§ Study text
=== Begin Enclosure ===

Citizens Testify on Healthcare Crisis/Demand Reform
Staff Writer
Catamount Tavern News Service, Brattleboro, VT. It is estimated that 11% of our population is without health insurance, and many tens of thousands more who are insured are struggling to finance skyrocketing premiums, and co-pays. On the evening of September 25th the Vermont Workers Center held its first of a series of public hearings on the issue of healthcare at the St. Michael’s Episcopal Church in Brattleboro. And based on the testimony of many citizens, Brattleboro wants healthcare for all.

=== End Enclosure ===

§ Supplied data
=== Begin Enclosure ===

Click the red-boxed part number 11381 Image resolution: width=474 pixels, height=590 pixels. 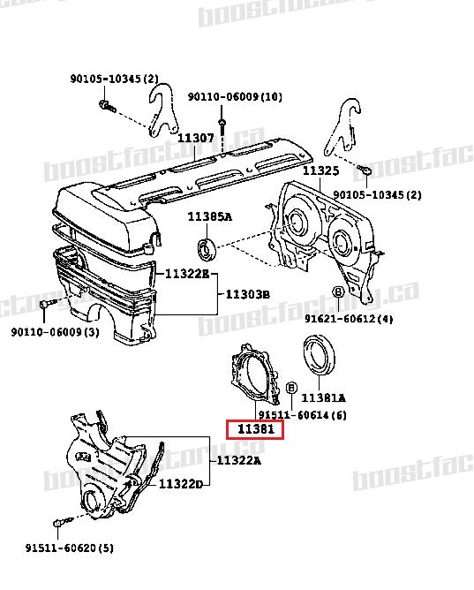coord(254,430)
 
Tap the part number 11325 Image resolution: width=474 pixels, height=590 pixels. coord(321,170)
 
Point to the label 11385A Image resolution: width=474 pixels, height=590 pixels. coord(208,216)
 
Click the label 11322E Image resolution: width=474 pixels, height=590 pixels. coord(185,274)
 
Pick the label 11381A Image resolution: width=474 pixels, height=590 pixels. coord(324,397)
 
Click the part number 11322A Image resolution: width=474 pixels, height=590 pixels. coord(238,459)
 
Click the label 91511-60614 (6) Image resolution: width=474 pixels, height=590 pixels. coord(297,414)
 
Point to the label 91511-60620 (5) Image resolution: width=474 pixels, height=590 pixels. coord(69,548)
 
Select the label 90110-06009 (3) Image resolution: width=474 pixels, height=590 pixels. coord(55,332)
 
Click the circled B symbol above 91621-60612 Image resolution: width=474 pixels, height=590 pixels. coord(338,292)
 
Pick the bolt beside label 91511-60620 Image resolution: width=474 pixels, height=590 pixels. coord(59,525)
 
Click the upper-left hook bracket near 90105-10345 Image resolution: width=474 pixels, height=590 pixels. coord(162,106)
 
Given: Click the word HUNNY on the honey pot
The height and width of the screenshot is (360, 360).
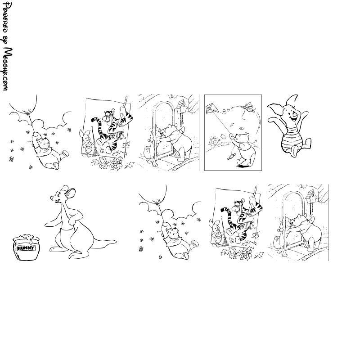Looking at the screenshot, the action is coord(26,248).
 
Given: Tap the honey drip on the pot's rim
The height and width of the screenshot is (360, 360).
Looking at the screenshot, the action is coord(30,239).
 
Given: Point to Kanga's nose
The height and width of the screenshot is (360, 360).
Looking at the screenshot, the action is coord(51,197).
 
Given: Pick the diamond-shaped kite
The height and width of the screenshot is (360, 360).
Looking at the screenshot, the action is coord(211,109).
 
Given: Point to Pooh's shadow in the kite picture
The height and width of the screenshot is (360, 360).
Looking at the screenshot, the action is coord(243,166).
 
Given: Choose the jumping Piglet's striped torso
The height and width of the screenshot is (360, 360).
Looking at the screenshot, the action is coord(290,139).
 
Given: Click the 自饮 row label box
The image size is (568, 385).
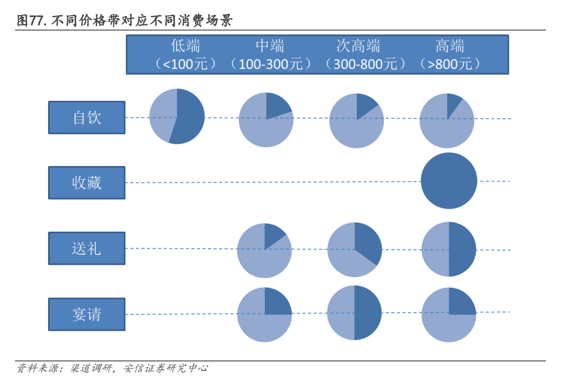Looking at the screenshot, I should (x=87, y=118).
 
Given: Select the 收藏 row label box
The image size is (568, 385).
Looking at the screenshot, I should (x=87, y=183).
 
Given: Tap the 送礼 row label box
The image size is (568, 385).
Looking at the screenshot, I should (x=87, y=248).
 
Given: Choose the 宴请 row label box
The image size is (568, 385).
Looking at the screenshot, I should (x=87, y=314).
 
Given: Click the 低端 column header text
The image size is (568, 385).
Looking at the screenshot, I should (x=185, y=46).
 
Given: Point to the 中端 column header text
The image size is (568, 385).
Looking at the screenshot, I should (x=270, y=46).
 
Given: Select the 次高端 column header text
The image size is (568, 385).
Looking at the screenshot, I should (x=358, y=46).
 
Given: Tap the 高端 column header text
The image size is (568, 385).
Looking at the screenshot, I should (x=450, y=46).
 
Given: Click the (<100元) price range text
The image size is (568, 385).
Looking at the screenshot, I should (x=185, y=64).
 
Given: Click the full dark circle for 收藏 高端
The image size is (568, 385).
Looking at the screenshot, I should (x=449, y=180).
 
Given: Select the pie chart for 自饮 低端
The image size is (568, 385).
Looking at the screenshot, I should (x=177, y=116).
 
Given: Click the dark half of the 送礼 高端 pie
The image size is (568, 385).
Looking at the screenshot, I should (x=462, y=249).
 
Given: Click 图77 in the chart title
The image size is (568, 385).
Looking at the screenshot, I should (x=31, y=21).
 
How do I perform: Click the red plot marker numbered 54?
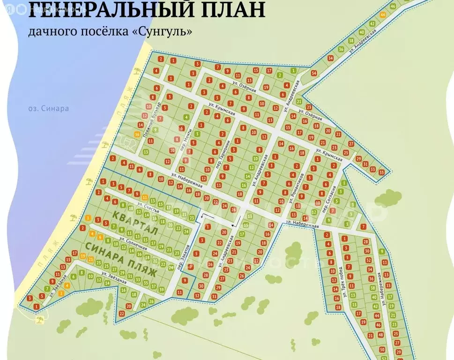(x=313, y=73)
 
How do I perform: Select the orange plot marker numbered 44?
(x=383, y=15)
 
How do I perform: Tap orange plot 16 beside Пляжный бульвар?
(x=137, y=134)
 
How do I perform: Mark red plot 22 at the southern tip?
(x=121, y=313)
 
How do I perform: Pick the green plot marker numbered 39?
(x=162, y=290)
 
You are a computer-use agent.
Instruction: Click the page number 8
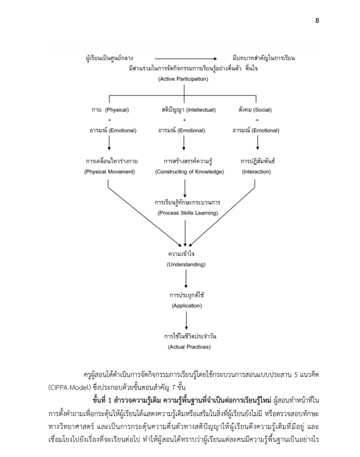coord(317,20)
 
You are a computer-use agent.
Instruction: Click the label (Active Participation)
coord(183,79)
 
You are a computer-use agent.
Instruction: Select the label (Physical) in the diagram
coord(117,110)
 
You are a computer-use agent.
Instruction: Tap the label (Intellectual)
coord(201,110)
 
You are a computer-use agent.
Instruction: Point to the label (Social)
coord(262,110)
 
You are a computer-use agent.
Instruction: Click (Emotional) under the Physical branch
coord(122,130)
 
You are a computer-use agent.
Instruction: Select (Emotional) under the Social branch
coord(265,130)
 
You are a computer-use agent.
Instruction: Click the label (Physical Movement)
coord(110,172)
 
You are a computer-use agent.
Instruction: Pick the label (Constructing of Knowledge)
coord(189,172)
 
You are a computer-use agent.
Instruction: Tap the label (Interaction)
coord(257,172)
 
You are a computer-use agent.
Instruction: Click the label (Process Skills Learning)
coord(188,213)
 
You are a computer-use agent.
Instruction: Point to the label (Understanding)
coord(186,265)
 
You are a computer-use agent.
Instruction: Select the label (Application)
coord(186,306)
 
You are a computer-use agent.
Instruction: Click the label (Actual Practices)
coord(189,347)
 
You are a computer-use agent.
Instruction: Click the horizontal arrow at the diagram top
coord(186,59)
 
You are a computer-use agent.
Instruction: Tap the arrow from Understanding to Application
coord(186,279)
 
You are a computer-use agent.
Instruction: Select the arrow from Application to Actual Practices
coord(186,320)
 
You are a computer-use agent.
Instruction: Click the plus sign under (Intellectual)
coord(184,120)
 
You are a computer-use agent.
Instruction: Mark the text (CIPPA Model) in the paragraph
coord(70,387)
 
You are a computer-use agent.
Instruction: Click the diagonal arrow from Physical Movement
coord(144,213)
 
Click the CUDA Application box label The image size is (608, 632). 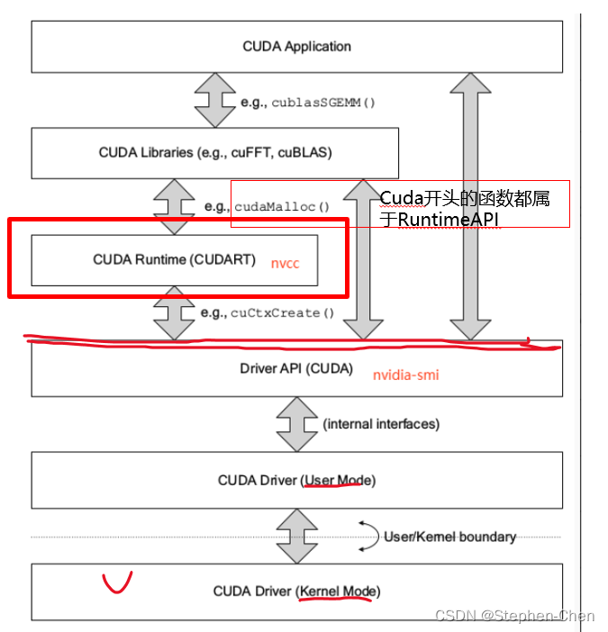pyautogui.click(x=296, y=47)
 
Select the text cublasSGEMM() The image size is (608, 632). pyautogui.click(x=322, y=103)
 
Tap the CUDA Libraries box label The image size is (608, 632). pyautogui.click(x=215, y=153)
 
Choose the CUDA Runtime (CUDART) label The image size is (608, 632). pyautogui.click(x=174, y=260)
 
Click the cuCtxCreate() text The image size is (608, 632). pyautogui.click(x=282, y=313)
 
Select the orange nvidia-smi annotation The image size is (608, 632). pyautogui.click(x=405, y=374)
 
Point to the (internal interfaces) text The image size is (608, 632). pyautogui.click(x=381, y=423)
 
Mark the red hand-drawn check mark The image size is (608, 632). pyautogui.click(x=116, y=582)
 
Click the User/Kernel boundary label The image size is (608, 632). pyautogui.click(x=449, y=537)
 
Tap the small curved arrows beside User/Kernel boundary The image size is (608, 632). pyautogui.click(x=369, y=535)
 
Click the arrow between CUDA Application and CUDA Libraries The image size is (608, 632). pyautogui.click(x=214, y=100)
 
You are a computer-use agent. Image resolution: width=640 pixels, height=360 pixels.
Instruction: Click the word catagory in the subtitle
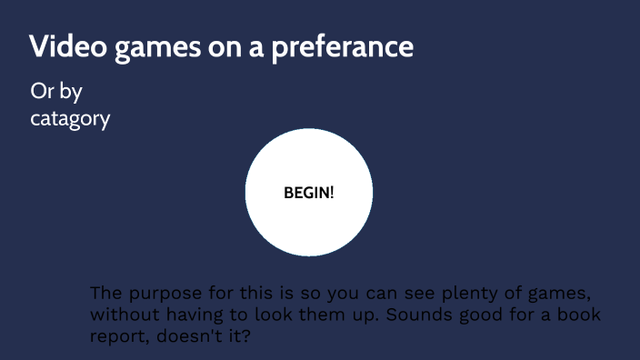[71, 119]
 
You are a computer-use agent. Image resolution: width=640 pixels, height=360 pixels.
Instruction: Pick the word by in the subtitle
[72, 93]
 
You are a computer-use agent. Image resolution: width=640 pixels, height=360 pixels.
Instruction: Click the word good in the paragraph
[515, 315]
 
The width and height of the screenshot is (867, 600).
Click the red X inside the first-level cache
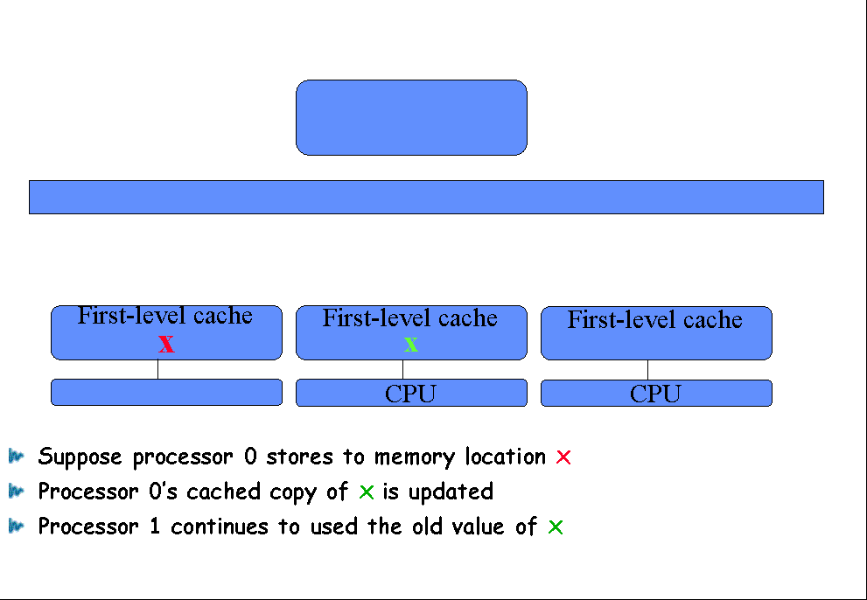166,344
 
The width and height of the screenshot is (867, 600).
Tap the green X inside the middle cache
411,345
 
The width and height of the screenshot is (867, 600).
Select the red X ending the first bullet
563,457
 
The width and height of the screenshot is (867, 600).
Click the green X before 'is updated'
367,492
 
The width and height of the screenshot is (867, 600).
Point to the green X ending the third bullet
556,527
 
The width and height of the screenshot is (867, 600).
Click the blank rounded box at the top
411,117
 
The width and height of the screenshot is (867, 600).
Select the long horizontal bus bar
426,197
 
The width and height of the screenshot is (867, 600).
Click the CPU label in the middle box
411,394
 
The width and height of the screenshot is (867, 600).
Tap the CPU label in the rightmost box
655,394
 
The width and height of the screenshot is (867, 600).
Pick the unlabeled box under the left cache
166,392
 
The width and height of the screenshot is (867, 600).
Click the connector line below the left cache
158,369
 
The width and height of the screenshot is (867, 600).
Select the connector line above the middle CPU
403,369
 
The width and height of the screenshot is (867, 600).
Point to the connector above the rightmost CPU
648,370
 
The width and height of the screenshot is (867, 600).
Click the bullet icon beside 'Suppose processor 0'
16,457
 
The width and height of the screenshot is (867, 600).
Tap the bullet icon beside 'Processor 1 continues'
16,526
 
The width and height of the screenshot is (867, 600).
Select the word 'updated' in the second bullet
451,492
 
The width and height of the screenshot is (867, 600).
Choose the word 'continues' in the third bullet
219,527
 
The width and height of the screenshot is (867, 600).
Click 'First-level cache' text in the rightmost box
655,319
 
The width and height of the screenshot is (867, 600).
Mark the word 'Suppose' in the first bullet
80,458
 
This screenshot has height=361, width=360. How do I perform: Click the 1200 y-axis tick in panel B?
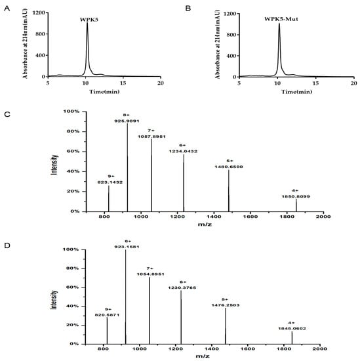click(228, 12)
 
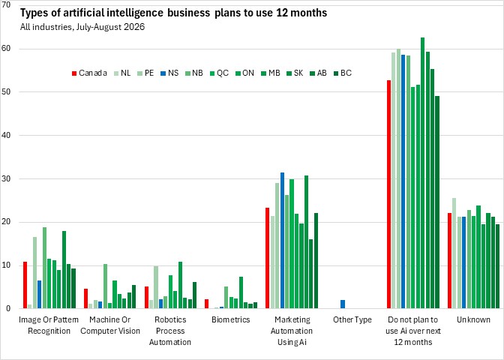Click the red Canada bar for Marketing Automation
click(x=267, y=258)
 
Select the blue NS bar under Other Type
click(x=343, y=304)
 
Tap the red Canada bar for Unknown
click(x=450, y=261)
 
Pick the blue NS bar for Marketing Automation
click(x=282, y=241)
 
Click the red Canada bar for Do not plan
click(x=388, y=194)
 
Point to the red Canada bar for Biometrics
click(x=207, y=304)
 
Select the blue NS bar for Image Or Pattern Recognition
click(x=39, y=295)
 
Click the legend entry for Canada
click(x=89, y=73)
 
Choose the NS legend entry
click(x=170, y=73)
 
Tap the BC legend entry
click(x=343, y=73)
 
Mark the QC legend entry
click(x=219, y=73)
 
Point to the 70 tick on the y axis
click(x=6, y=4)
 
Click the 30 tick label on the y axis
click(x=6, y=178)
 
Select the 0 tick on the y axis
click(x=8, y=308)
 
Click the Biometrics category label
click(x=231, y=320)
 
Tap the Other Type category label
click(x=352, y=320)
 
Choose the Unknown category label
click(x=473, y=320)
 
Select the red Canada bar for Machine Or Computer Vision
click(x=86, y=298)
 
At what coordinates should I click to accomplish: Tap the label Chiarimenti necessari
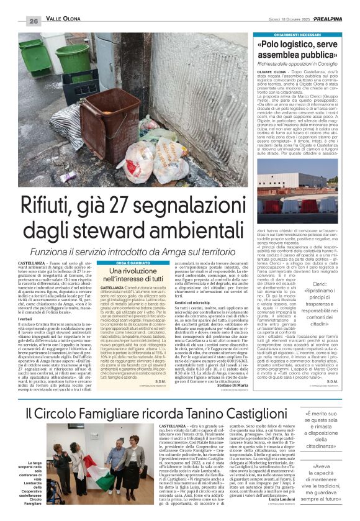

=== End Enclosure ===

§ Exercise A
Translate this sentence from the healthcare article above into Spanish: "And based on the testimony of many citizens, Brattleboro wants healthcare for all."
§ Exercise B
Using the healthcare article above, explain in one to three sentences what it bases its claim that Brattleboro wants healthcare for all on.
§ Exercise C
Please rewrite the paragraph of the healthcare article that begins "Catamount Tavern News Service" as a short list, keeping its main facts.

§ Reply A
Y, según el testimonio de muchos ciudadanos, Brattleboro quiere atención médica para todos.

§ Reply B
The article bases the claim on the testimony of many citizens. They spoke at the Vermont Workers Center's first public hearing on healthcare, held on the evening of September 25th at St. Michael's Episcopal Church in Brattleboro.

§ Reply C
- An estimated 11% of the population has no health insurance.
- Many tens of thousands more are insured but struggle to pay skyrocketing premiums and co-pays.
- On the evening of September 25th, the Vermont Workers Center held the first in a series of public hearings on healthcare.
- The hearing took place at St. Michael's Episcopal Church in Brattleboro.
- According to the testimony of many citizens, Brattleboro wants healthcare for all.